In fact, as opposed to Hobbs, this case is on all fours with Tate. In Tate, the plaintiffs brought suit against the defendant trucking company and its driver in federal district court just days within the statute of limitations for their personal injury claims arising from a multi-vehicle accident. Tate, 545 S.E.2d at 125. The district court ordered plaintiffs to provide proof that the defendants had been served within the time limits of Federal Rule of Civil Procedure 4 (m). Id. Later, the district court dismissed the defendants from the litigation, having found that plaintiffs “failed to provide the required proof of service.” Id. However, plaintiffs had actually effectuated service three days before the court issued its order. Id. In light of this fact, the district court issued another [*8]  order reaffirming that the plaintiffs had “failed to show good cause for their failure to serve defendants within the 120 day service period,” and also finding that the plaintiffs “failed to diligently serve defendants [. . .] after the expiration of the statute of limitations as required under Georgia law,” and were thus “guilty of laches because they have indulged in unreasonable delays without excuse.” Id. In concluding that the claims against the defendants should remain dismissed, the district court nevertheless granted the plaintiffs’ alternative motion to dismiss the action without prejudice for the express purpose of renewing the action pursuant to Georgia’s renewal statute. Id. at 125-26.

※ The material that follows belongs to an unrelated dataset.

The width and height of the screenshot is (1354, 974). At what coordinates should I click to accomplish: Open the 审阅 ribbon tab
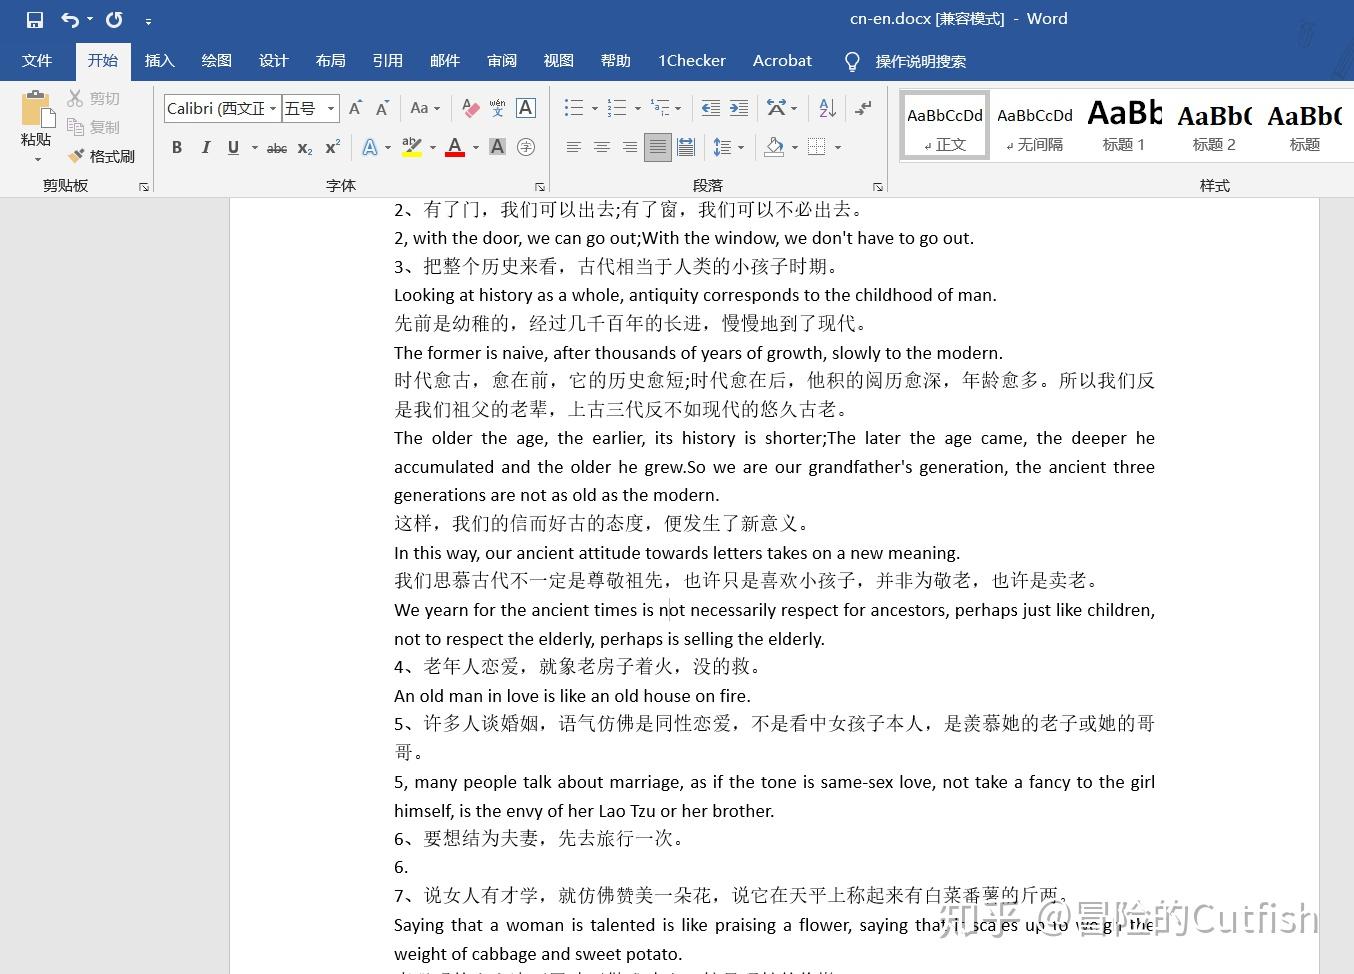coord(501,61)
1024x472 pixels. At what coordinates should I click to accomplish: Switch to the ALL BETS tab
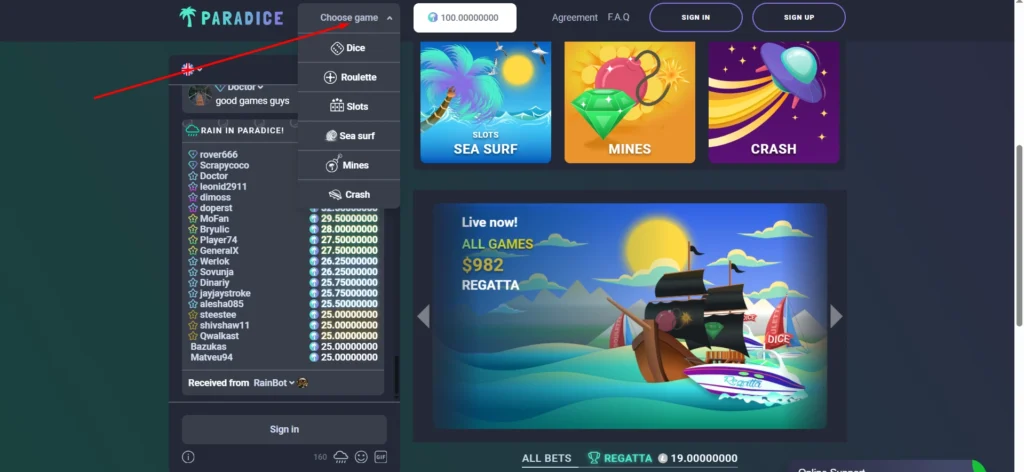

Upon renewal, the Georgia Superior Court determined, and the Court of Appeals affirmed, that the initial suit was void because the prior action was not commenced within the applicable statute of limitation “since service had not been timely perfected.” Id. at 126-27. Nor was it “dismissed voluntarily at the plaintiff’s behest.” Id. There had also been a judicial determination that dismissal was authorized. Id. at 126-127. Thus, even upon a dismissal without prejudice for the stated purpose of allowing plaintiffs to renew [*9]  their action under Georgia’s renewal statute, a case cannot be renewed, under any circumstances, if it is void.

The prior action in this case was void. Plaintiff failed to show that she ever served Defendant in the prior action, and her case was dismissed accordingly. It does not matter that Plaintiff actually served Defendant before the Court dismissed the case for two reasons. First, just as in Tate, that service was still 76 days too late, and was thus untimely.2 Second, also echoing Tate, Plaintiff failed to show good cause for her delay in effectuating service or that she had exercised due diligence in doing so.


2   Per Rule 4 (m), Plaintiff had 120 days after the complaint in the original action was filed on April 22, 2013, to serve Defendant. The Magistrate Judge granted her request for an extension, affording her an additional 30 days to perfect service. See Cummings I Order, p. 1. The summons was not served until December 5, 2015, 226 days after the complaint was filed, or 76 days after service would have been timely.

It is also of no consequence that the prior action was dismissed without prejudice. The district court in Tate dismissed the plaintiffs’ case without prejudice expressly so they [*10]  could take advantage of Georgia’s renewal statute–but the Georgia Superior and Appellate Courts still refused the plaintiffs their mulligan. Plaintiff in this case lacks even the prior Court’s blessing for renewal. As the Court noted in its prior Order, “given the timing of Plaintiff’s actions, or, more precisely, inactions, a dismissal without prejudice may be tantamount to a dismissal with prejudice.” Cummings I Order, p. 4 n.2. Indeed it was.

Thus, Plaintiff’s prior action against Defendant was void and cannot be renewed under the renewal statute. Her instant complaint was filed beyond the two-year statute of limitations period governing 42 U.S.C. § 1983 claims. Therefore, Defendant’s Motion for Summary Judgment (Dkt. no. 5) must be GRANTED. The Clerk of Court is directed to enter the appropriate judgment.

SO ORDERED, this 21ST day of July, 2015.